-- start DATA LINES --
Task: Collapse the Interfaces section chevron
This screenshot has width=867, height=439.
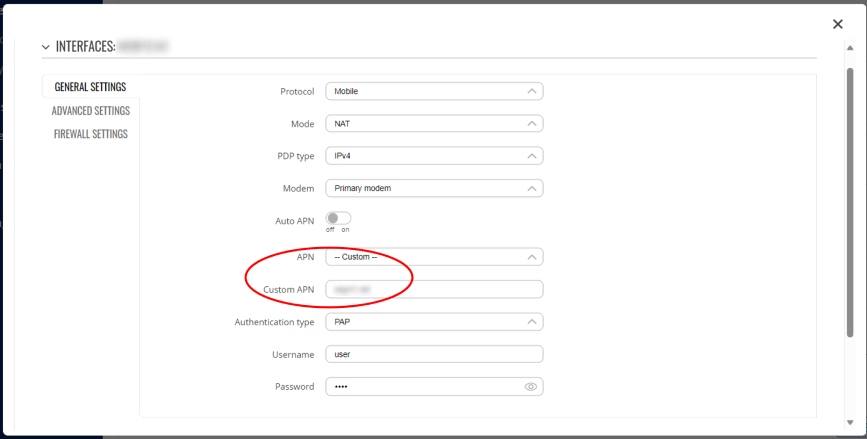Action: (x=45, y=47)
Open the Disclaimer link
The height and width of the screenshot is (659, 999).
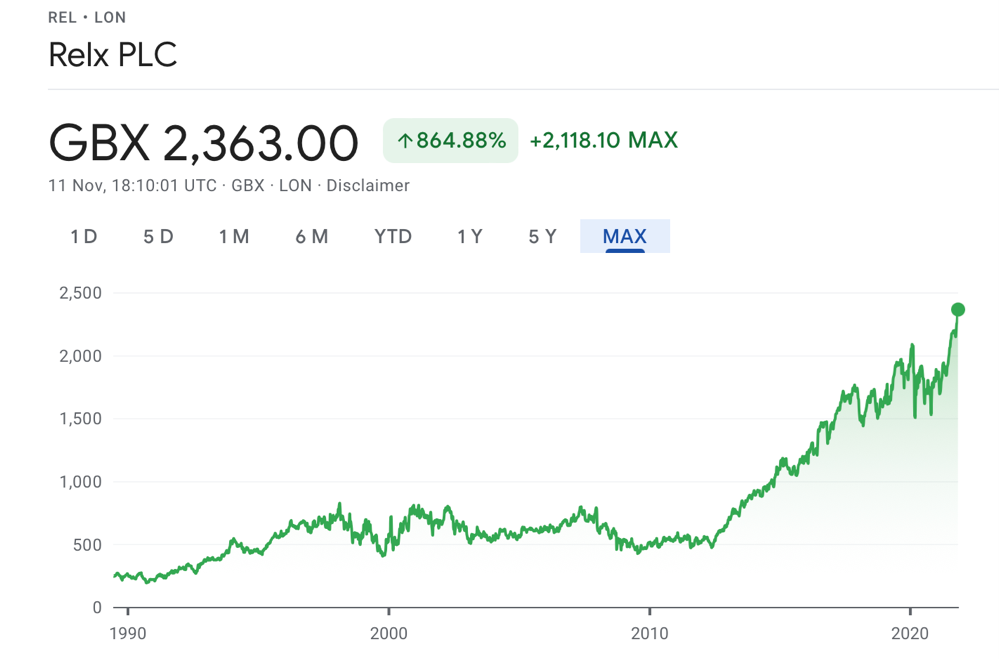368,186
-- end DATA LINES --
> AIM OF THE EXERCISE: Count the lines of the entries that contain the string "width", matching case exactly. Give only the number.

> EXERCISE RESULT: 2